‘Room-Temperature’ Superconductor Claims Need Further Investigation, Say Scientists

Last week, two papers by South Korean scientists made an extraordinary claim that sparked a social media frenzy and pushed up prices of some stocks in China and South Korea: the discovery of a practical superconductor.

The physicists reported that they had developed a lead-based compound called LK-99, which conducts electricity with zero resistance under ambient conditions, the holy grail of superconductivity. If true, it could reshape the world by making energy transmission efficient and allowing advanced technologies to thrive at everyday temperatures. The material could make MRI machines for medical imaging and some quantum computers more reliable and usable. It could allow trains to be levitated and commercially viable fusion reactors to be built.

But a genuine room-temperature superconductor is also the most significant technical challenge physicists have ever faced, and a history of bold claims that didn’t survive scrutiny has left many skeptical.

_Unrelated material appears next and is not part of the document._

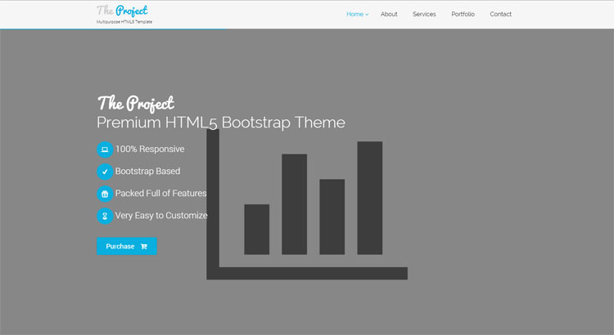
Task: Expand the Home menu dropdown arrow
Action: tap(367, 15)
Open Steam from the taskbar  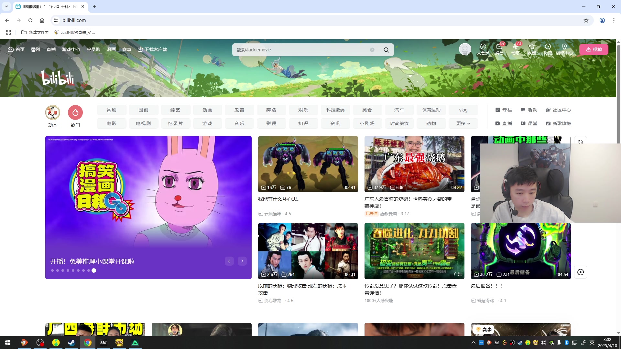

Superconductors cancel out electrical resistance and magnetic fields in a phenomenon that relies on the unusual atomic makeup of these materials. When electricity flows through ordinary conductors like copper wires, the electrons jostle with each other and bump into atoms, wasting energy and heating the wires in the process. When you add another power source to the system, those electrons will continue to climb from atom to atom, but they’ll lose energy along the way, and the wires will heat up again. This is why we need to turn off the power when you’re done using a wire.

In a superconductor, however, those electrons never stop climbing from one atom to the next. They can do so for a long time after you’ve turned off the power. That’s why these materials are so helpful in carrying vast amounts of electricity, which would otherwise be wasted as heat.

When a magnetic field is applied to the system, the physicists also reported that LK-99 could hold its shape indefinitely and “float” on top of a magnet without spinning like a compass, as if magnetism was pulling it instead of pushing it. The scientists say they haven’t figured out why it works this way, but they suspect that the unusual properties of LK-99 arise from its unique atomic structure.

In the days since the papers were published on a preprint website used by researchers to share research before their peers vet it, several teams of scientists have tried to replicate the results. Those efforts have yielded mixed results. A Huazhong University of Science and Technology team posted a video showing a sample of LK-99 that appears to have the necessary characteristics for being a true superconductor. Still, it also showed an anomaly: the float did not orient itself along the direction of the magnetic field. Meanwhile, a team from China’s Qufu Normal University said its version of the compound didn’t demonstrate zero resistance. Other experts noted other issues.